Greek news site Kathimerini claimed the mighty 65,000-tonne warship will anchor at Souda Bay – about 100 miles south of the Greek capital of Athens – in June.
The Ministry of Defence could not confirm, yet, whether Queen Elizabeth and her task group would make the pit-stop during its maiden operational mission this year.
However, local media said the vessel had been earmarked to join the 200th anniversary celebrations marking the Greek War of Independence - and that the Portsmouth-based vessel was also on a trade mission ‘related to British interest to sell Type 31 frigates to the Greek Navy’.
Speaking to The News, a Royal Navy spokesman said: ‘The Carrier Strike Group 21 deployment will undertake a series of Nato maritime missions in the Atlantic and Mediterranean. We look forward to developing those plans with Nato allies over the coming months.’

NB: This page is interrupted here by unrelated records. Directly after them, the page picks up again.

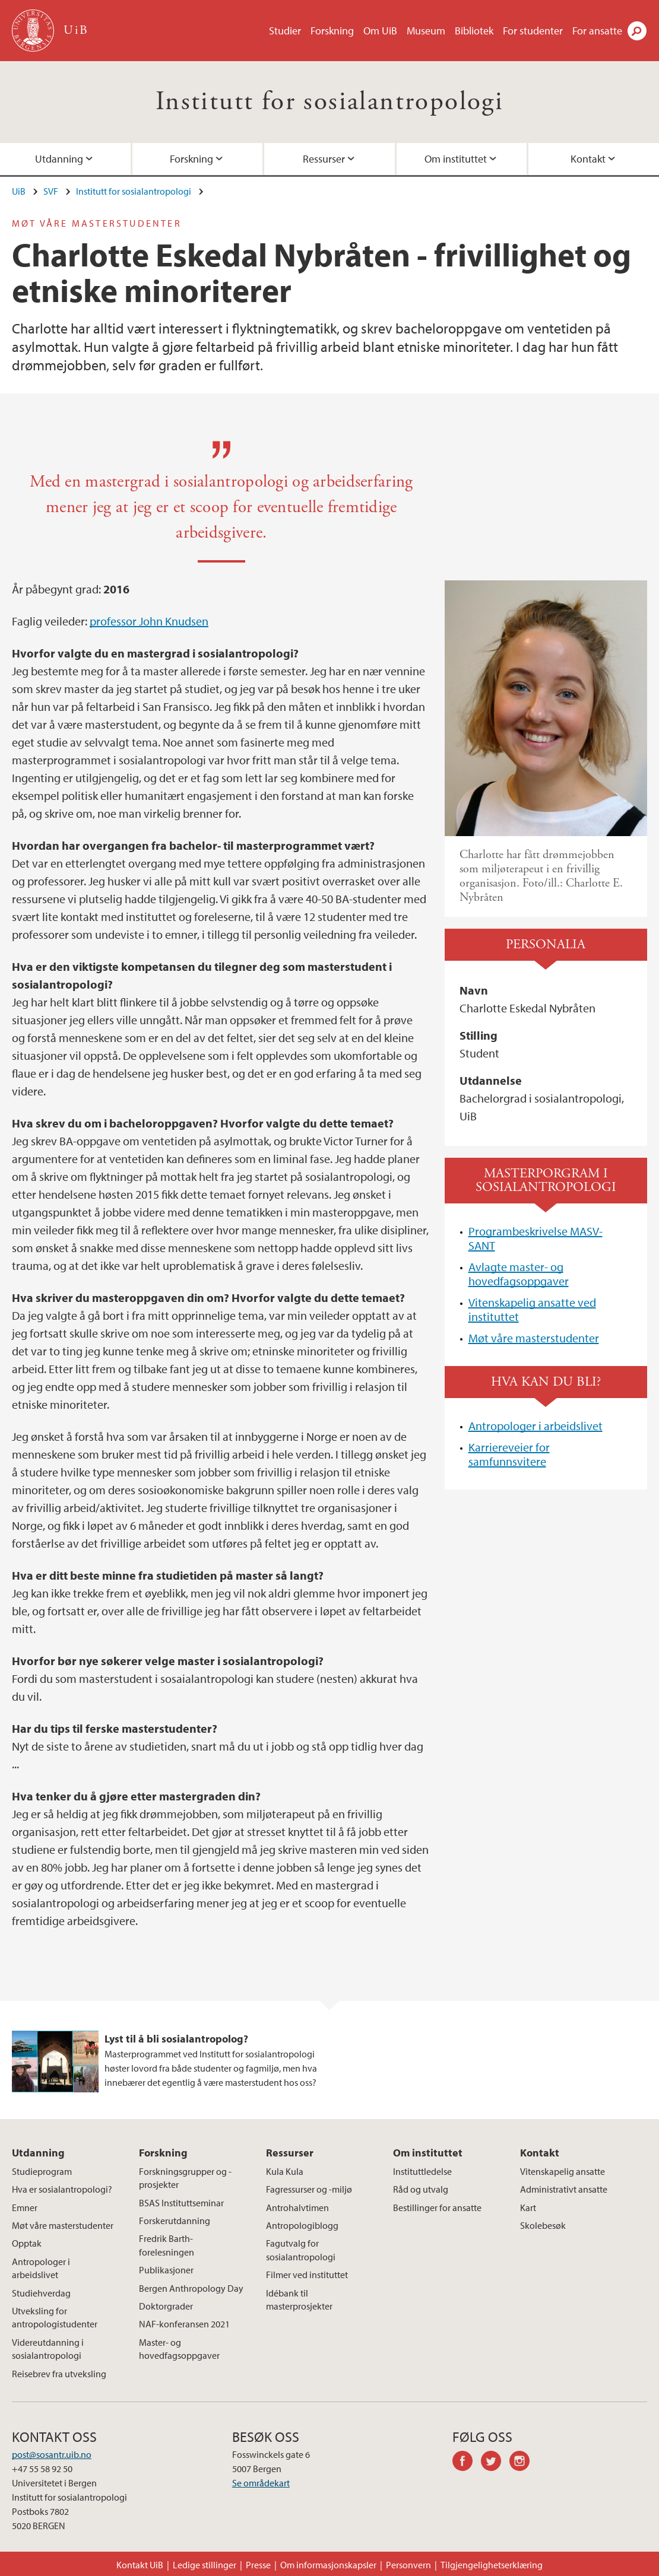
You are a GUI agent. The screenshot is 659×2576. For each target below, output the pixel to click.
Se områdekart (261, 2483)
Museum (426, 30)
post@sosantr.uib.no (51, 2454)
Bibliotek (474, 30)
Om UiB (380, 30)
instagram (523, 2463)
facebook (466, 2463)
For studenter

Queen Elizabeth is the first of two new aircraft carriers which are the largest warships ever built for the Royal Navy.
She will be setting sail from Portsmouth in May, where she will join forces with a floating vanguard of other warships and support vessels that form her carrier strike group.
Made up of two Type 45 destroyers, two Type 23 frigates, a British hunter-killer submarine, two Royal Fleet Auxiliary support ships and a destroyer from the US Navy, the flotilla has been hailed as the Europe’s most power naval group.
Queen Elizabeth is expected to sail to the Mediterranean before heading to the Gulf and then out to the Indo-Pacific.
Although not yet confirmed, it is expected the vessel will stop at Japan and join drills with allied nations in the region.
And it is anticipated that Queen Elizabeth could visit the South China Sea, a vast expanse of contested waterway.
Speaking last week, First Sea Lord Admiral Tony Radakin said the exact route of the task group was still being worked on.
‘This is about trade, as well as security, and it’s definitely about partners and allies,’ he said during an live-stream interview on Twitter.
His comments came as an experienced naval officer warned Chinese submarines and attack jets will ‘almost certainly’ seek to ‘cause mischief’ when Queen Elizabeth visit the Pacific.
‘Our task group will need to be alert to this the whole time,’ retired Commander Tom Sharpe told a panel of defence experts during a debate staged by the Henry Jackson Society.